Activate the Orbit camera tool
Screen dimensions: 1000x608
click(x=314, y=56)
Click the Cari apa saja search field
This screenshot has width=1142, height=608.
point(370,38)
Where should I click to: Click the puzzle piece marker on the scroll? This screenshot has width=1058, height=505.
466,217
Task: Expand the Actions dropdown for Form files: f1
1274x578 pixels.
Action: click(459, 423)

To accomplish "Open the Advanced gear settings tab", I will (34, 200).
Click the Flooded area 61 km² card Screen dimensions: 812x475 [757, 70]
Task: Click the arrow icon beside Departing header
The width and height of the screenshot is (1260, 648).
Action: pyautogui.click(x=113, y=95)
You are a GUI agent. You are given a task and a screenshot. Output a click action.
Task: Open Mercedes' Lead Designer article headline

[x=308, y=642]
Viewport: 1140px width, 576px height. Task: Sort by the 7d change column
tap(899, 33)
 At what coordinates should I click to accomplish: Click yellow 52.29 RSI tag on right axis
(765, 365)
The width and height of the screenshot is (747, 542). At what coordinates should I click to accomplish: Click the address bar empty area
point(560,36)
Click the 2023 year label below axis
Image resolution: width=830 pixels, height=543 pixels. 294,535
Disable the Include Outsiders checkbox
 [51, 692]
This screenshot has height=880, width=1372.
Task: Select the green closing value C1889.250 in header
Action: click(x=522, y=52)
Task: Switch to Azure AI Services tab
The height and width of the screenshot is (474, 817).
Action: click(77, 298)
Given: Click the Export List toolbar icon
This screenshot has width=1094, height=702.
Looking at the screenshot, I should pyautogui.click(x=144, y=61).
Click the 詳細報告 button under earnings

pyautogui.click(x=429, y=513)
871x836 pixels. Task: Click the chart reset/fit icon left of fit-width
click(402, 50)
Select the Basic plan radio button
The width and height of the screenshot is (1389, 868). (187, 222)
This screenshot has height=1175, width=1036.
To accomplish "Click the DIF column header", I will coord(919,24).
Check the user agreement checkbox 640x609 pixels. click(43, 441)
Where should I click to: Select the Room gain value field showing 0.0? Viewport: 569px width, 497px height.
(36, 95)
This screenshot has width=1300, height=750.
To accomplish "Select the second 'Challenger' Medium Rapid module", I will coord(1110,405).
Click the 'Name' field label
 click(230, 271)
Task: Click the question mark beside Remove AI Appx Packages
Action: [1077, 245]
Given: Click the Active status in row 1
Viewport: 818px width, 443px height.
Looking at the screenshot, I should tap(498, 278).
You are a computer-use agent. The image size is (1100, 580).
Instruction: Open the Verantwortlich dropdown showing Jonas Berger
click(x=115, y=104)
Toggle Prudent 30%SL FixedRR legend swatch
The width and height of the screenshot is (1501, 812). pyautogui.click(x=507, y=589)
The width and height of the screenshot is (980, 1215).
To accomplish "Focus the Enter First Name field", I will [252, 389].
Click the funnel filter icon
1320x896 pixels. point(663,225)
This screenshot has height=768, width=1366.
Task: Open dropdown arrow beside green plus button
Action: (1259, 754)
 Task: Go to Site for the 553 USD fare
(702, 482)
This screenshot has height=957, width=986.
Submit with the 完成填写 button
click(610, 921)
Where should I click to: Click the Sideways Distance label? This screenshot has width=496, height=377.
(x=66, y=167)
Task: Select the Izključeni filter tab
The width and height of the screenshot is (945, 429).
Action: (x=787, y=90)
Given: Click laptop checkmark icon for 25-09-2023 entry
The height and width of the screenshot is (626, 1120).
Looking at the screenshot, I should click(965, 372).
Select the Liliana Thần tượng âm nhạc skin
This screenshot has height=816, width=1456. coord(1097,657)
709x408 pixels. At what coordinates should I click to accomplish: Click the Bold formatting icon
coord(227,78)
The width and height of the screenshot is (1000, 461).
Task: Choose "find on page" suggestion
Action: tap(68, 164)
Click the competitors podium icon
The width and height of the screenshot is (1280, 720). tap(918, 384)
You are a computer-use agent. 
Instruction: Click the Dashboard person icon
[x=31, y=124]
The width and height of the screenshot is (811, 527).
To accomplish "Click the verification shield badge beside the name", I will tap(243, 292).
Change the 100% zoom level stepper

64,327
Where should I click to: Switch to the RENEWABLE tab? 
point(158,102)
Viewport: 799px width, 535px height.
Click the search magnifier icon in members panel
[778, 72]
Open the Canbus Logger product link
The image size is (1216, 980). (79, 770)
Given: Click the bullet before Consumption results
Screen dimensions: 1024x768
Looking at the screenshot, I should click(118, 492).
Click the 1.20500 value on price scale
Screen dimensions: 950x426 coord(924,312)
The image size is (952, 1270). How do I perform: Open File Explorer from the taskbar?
**********
▸ AIM OF THE EXERCISE: Could you write the whole listing out again, line for line?

▸ ANSWER:
Activate the Orbit camera tool
Screen dimensions: 1000x608
click(x=314, y=56)
Click the Cari apa saja search field
This screenshot has width=1142, height=608.
point(370,38)
Where should I click to: Click the puzzle piece marker on the scroll? This screenshot has width=1058, height=505.
466,217
Task: Expand the Actions dropdown for Form files: f1
1274x578 pixels.
Action: click(459, 423)

To accomplish "Open the Advanced gear settings tab", I will (34, 200).
Click the Flooded area 61 km² card Screen dimensions: 812x475 [757, 70]
Task: Click the arrow icon beside Departing header
The width and height of the screenshot is (1260, 648).
Action: pyautogui.click(x=113, y=95)
You are a GUI agent. You are given a task and a screenshot. Output a click action.
Task: Open Mercedes' Lead Designer article headline

[x=308, y=642]
Viewport: 1140px width, 576px height. Task: Sort by the 7d change column
tap(899, 33)
 At what coordinates should I click to accomplish: Click yellow 52.29 RSI tag on right axis
(765, 365)
The width and height of the screenshot is (747, 542). At what coordinates should I click to accomplish: Click the address bar empty area
point(560,36)
Click the 2023 year label below axis
Image resolution: width=830 pixels, height=543 pixels. 294,535
Disable the Include Outsiders checkbox
 [51, 692]
This screenshot has height=880, width=1372.
Task: Select the green closing value C1889.250 in header
Action: click(x=522, y=52)
Task: Switch to Azure AI Services tab
The height and width of the screenshot is (474, 817).
Action: click(77, 298)
Given: Click the Export List toolbar icon
This screenshot has width=1094, height=702.
Looking at the screenshot, I should pyautogui.click(x=144, y=61).
Click the 詳細報告 button under earnings

pyautogui.click(x=429, y=513)
871x836 pixels. Task: Click the chart reset/fit icon left of fit-width
click(402, 50)
Select the Basic plan radio button
The width and height of the screenshot is (1389, 868). (187, 222)
This screenshot has height=1175, width=1036.
To accomplish "Click the DIF column header", I will coord(919,24).
Check the user agreement checkbox 640x609 pixels. click(43, 441)
Where should I click to: Select the Room gain value field showing 0.0? Viewport: 569px width, 497px height.
(36, 95)
This screenshot has width=1300, height=750.
To accomplish "Select the second 'Challenger' Medium Rapid module", I will coord(1110,405).
Click the 'Name' field label
 click(230, 271)
Task: Click the question mark beside Remove AI Appx Packages
Action: [1077, 245]
Given: Click the Active status in row 1
Viewport: 818px width, 443px height.
Looking at the screenshot, I should tap(498, 278).
You are a computer-use agent. The image size is (1100, 580).
Instruction: Open the Verantwortlich dropdown showing Jonas Berger
click(x=115, y=104)
Toggle Prudent 30%SL FixedRR legend swatch
The width and height of the screenshot is (1501, 812). pyautogui.click(x=507, y=589)
The width and height of the screenshot is (980, 1215).
To accomplish "Focus the Enter First Name field", I will [252, 389].
Click the funnel filter icon
1320x896 pixels. point(663,225)
This screenshot has height=768, width=1366.
Task: Open dropdown arrow beside green plus button
Action: (1259, 754)
 Task: Go to Site for the 553 USD fare
(702, 482)
This screenshot has height=957, width=986.
Submit with the 完成填写 button
click(610, 921)
Where should I click to: Click the Sideways Distance label? This screenshot has width=496, height=377.
(x=66, y=167)
Task: Select the Izključeni filter tab
The width and height of the screenshot is (945, 429).
Action: (x=787, y=90)
Given: Click laptop checkmark icon for 25-09-2023 entry
The height and width of the screenshot is (626, 1120).
Looking at the screenshot, I should click(965, 372).
Select the Liliana Thần tượng âm nhạc skin
This screenshot has height=816, width=1456. coord(1097,657)
709x408 pixels. At what coordinates should I click to accomplish: Click the Bold formatting icon
coord(227,78)
The width and height of the screenshot is (1000, 461).
Task: Choose "find on page" suggestion
Action: tap(68, 164)
Click the competitors podium icon
The width and height of the screenshot is (1280, 720). tap(918, 384)
You are a computer-use agent. 
Instruction: Click the Dashboard person icon
[x=31, y=124]
The width and height of the screenshot is (811, 527).
To accomplish "Click the verification shield badge beside the name", I will tap(243, 292).
Change the 100% zoom level stepper

64,327
Where should I click to: Switch to the RENEWABLE tab? 
point(158,102)
Viewport: 799px width, 535px height.
Click the search magnifier icon in members panel
[778, 72]
Open the Canbus Logger product link
The image size is (1216, 980). (79, 770)
Given: Click the bullet before Consumption results
Screen dimensions: 1024x768
Looking at the screenshot, I should click(118, 492).
Click the 1.20500 value on price scale
Screen dimensions: 950x426 coord(924,312)
The image size is (952, 1270). How do I perform: Open File Explorer from the taskbar?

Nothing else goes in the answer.